Diamond: what’s in a name?

◊◊◊◊◊◊◊◊◊◊◊◊◊◊◊◊◊◊◊◊◊◊◊◊◊◊◊◊◊◊◊◊◊◊◊◊◊◊◊◊◊◊◊◊◊◊◊◊◊◊◊◊◊◊◊◊◊◊◊◊◊◊◊◊◊

The word “diamond” for the awesome stone forge of carbon by heat and pressure makes sense. The etymology of diamond is fascinating. (Etymology is the study of evolution of words…not bugs. That’s entomology.) According to one of my favorite and most used apps, Merriam-Webster, diamond is rooted in Middle English diamaunde, the Middle French diamand, the Late Latin diamant, and the Greek adamas. The most commonly reference origin is the Greek adamas, which is reported to translate to invincible, unbreakable, inflexible, which makes sense as a descriptor of the substance that, for most of human existence, was the hardest material known to man.

My burning question is…why is this simple little rhombus symbol called a diamond? ◊◊◊◊◊◊◊◊◊◊

I went down the internet rabbit hole in search of an answer. And I got nothing. No etymology on the use of the word for the shape.

Then I got to thinking, maybe a diamond is only a diamond in English. Bingo!

------------------------------------------------------------------------

**Task list**:
**A)** In the text about the word "diamond," which Greek word is most commonly referenced as the word's origin?
**B)** Continue the text about the word "diamond" from its last sentence.
You won't need the rows that follow this text.

------------------------------------------------------------------------

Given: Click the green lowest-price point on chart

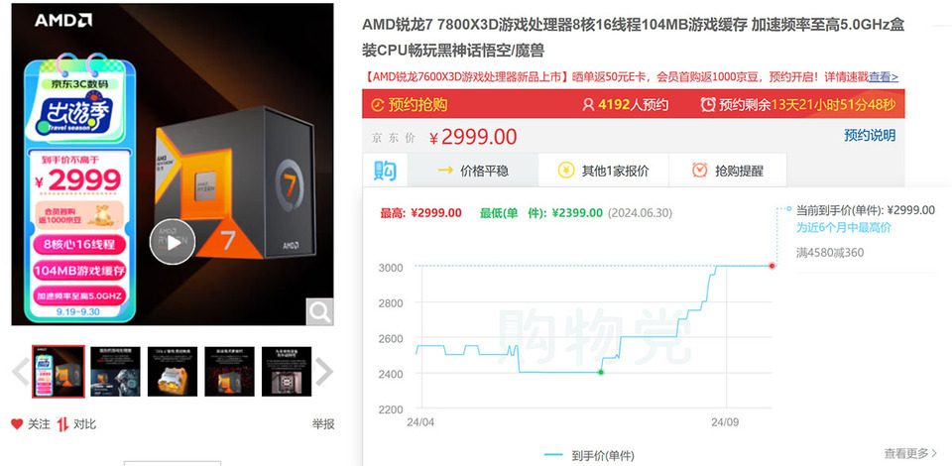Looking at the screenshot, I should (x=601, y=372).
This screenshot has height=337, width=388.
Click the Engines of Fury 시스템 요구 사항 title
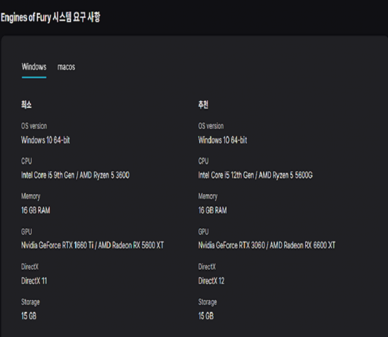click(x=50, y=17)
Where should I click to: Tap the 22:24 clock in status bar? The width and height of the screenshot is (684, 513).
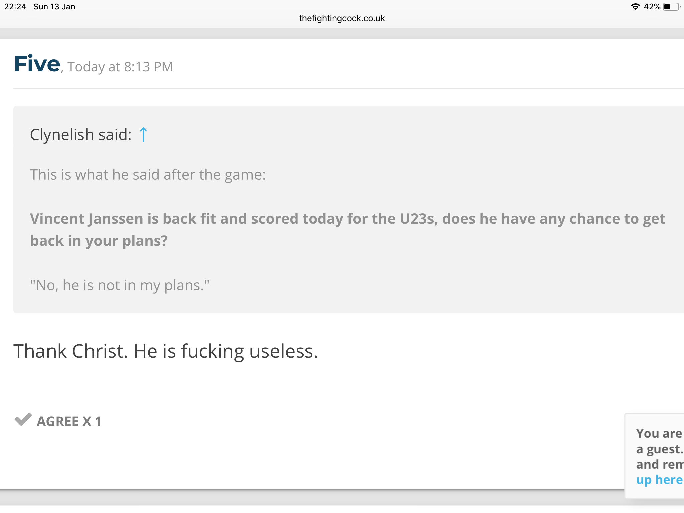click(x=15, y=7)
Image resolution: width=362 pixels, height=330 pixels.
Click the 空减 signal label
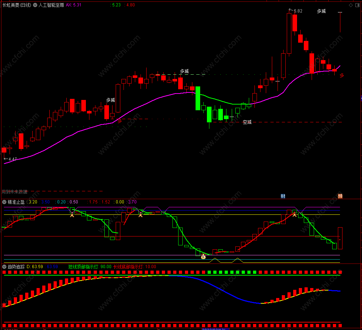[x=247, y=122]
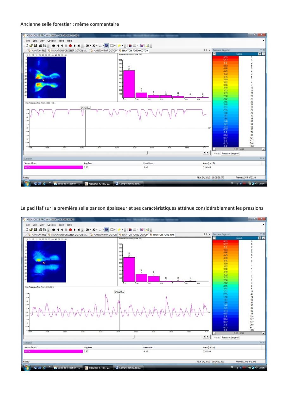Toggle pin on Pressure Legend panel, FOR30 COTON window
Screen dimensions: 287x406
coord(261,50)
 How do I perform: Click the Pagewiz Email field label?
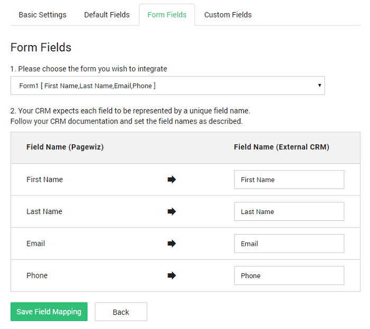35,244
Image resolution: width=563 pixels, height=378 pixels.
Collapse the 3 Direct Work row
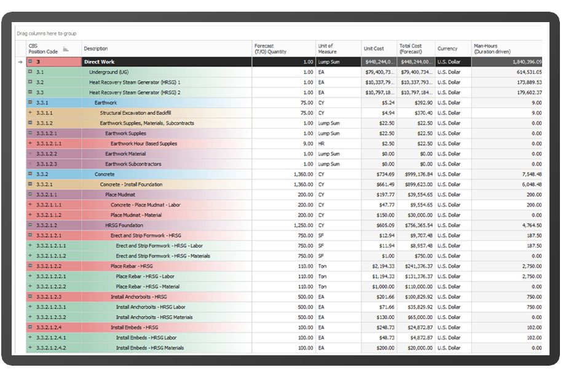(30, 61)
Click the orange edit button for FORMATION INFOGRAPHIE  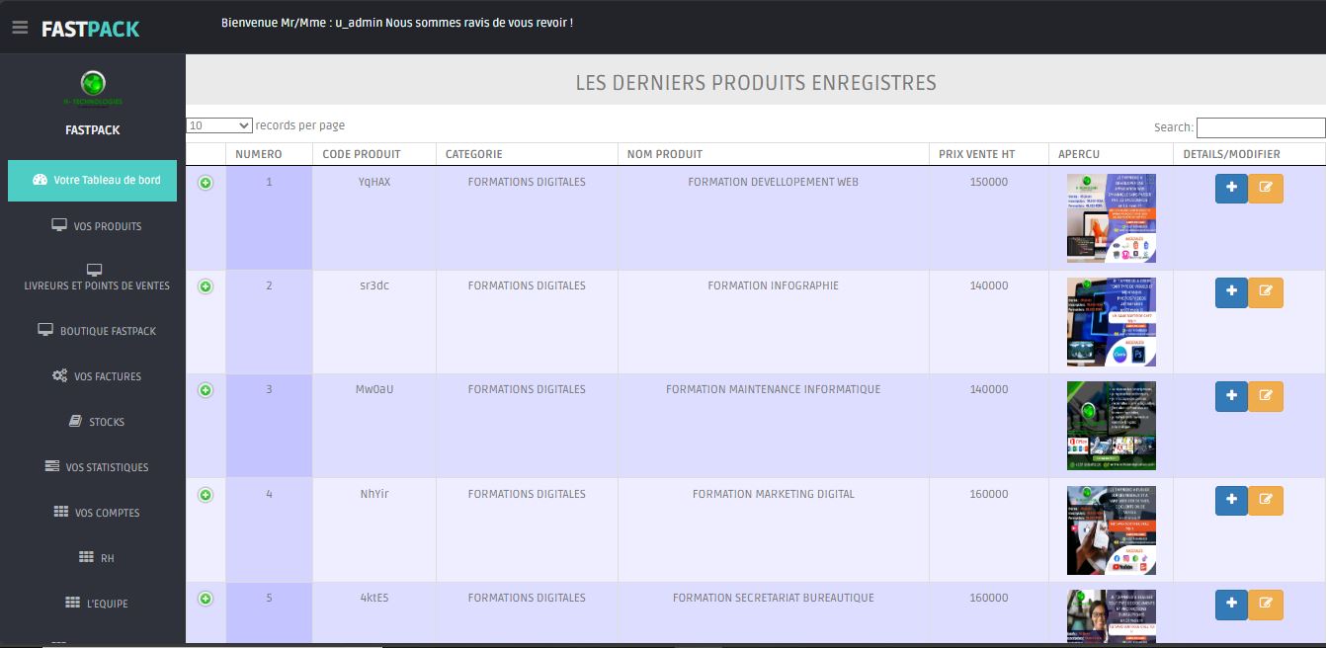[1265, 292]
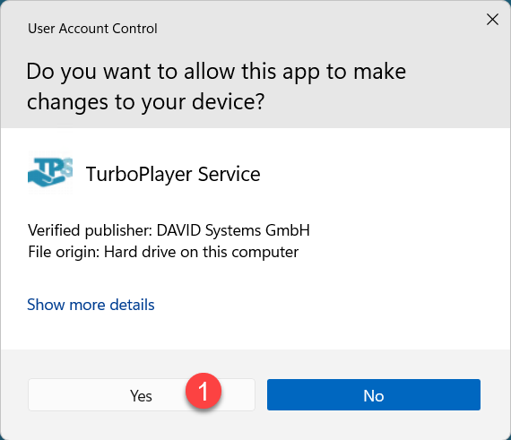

------------------------------------------------------------------------

**Answers**:
**A)** Adamas.

**B)**
From what I can tell, only our Anglo tongues use the same word for these three very different things. Of the languages I sampled, all used a different word for the diamond shape and yet another word for the diamond suit in a card deck. The word for the shape either appeared related to the English word for rhombus (a square standing on one point for you non-math lovers) or lozenge. In fact, when I inserted the little diamond symbol above, Microsoft Word calls this “◊” a lozenge. Merriam-Webster agrees. The first definition of lozenge (and the only one I knew) was a small candy that usually contains medicine i.e. a cough drop. Turns out, a lozenge is “a shape that is formed by four equal straight lines and that has two opposite angles that are smaller than a right angle and two opposite angles that are larger than a right angle.” That is to say….◊

Below is a sampling of words for the mineral, the shape, and the card suit made using English translation dictionaries. You don’t have to speak the languages to see the words are different.

 

Language The Mineral The Shape The Card Suit
English diamond diamond diamonds
French1 diamant losange carreau
Italian1 diamante rombo, losanga quadri
Spanish1 diamante rombo diamantes
Chinese1 钻(鑽)石 (zuànshí) 菱形 (língxíng) 方块(塊) (fāngkuài)
Greek2 διαμάντι ρόμβος καρό
Russian3 алмаз ромб бубны
  1. https://www.collinsdictionary.com/us
  2. https://translate.yandex.com/translator/English-Greek
  3. https://dictionary.cambridge.org/us/dictionary/english-russian

So, I still don’t know why a ◊ is called a diamond. I am just going to accept it as one of those quirks of the English languages that makes absolutely no sense and move on. (Well, there’s two hours of my life I’m never getting back.)